[Text excerpt]

‘Hope of Deliverance’: Paul McCartney’s forgotten Christmas song
Paul McCartney’s ‘Wonderful Christmastime’ showcases all of the classic Christmas song tropes. Sleighbell percussive parts, a singalong hook and a bridge full of vibrato ‘ding dong’ harmonies. While a song that some would comfortably argue fits in McCartney’s canon despite its adherence to the commercial tropes of a festive season hit, there’s no doubt its success relies on the latter point. It’s a suitably Christmassy hit because it’s deliberately festive.
Take away the lyrical content of ‘Wonderful Christmastime’, and it would still feel like an innate Christmas song. Why? Well, sleighbell percussive parts are a traditional trope not only for their connective imagery to our favourite red-nosed reindeer but for their more ‘jingly/jangly’ profile. Christmas songs are often described as jangly, signifying that something within that word lies an inherently festive sound.

[Problems]
(a) Answer these questions using the McCartney excerpt.
(i) Which three features of 'Wonderful Christmastime' are listed as classic Christmas song tropes?
(ii) Which word are Christmas songs often described as?
(iii) Which McCartney song does the title call forgotten?
(b) Summarize the McCartney excerpt in two sentences.
(c) Decide whether each statement agrees with the McCartney excerpt, and answer yes or no with the deciding words quoted from it.
(i) Without its lyrics, 'Wonderful Christmastime' would no longer feel like a Christmas song.
(ii) The song is described as deliberately festive.
(iii) Sleighbells are valued only for their link to reindeer imagery.

[Stored data entries]
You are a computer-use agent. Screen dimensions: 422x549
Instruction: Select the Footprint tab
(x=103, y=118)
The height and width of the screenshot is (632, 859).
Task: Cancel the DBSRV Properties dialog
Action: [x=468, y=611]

[Solutions for each task]
(a)
(i) Sleighbell percussive parts, a singalong hook, and a bridge full of vibrato 'ding dong' harmonies.
(ii) Jangly.
(iii) 'Hope of Deliverance'.

(b) 'Wonderful Christmastime' succeeds as a Christmas hit because it deliberately uses classic festive tropes such as sleighbell percussion, a singalong hook and 'ding dong' harmonies. Even without its lyrics it would still feel like a Christmas song, partly because sleighbells bring both reindeer imagery and a 'jingly/jangly' sound.

(c)
(i) No: "Take away the lyrical content of ‘Wonderful Christmastime’, and it would still feel like an innate Christmas song."
(ii) Yes: "It’s a suitably Christmassy hit because it’s deliberately festive."
(iii) No: "not only for their connective imagery to our favourite red-nosed reindeer but for their more ‘jingly/jangly’ profile"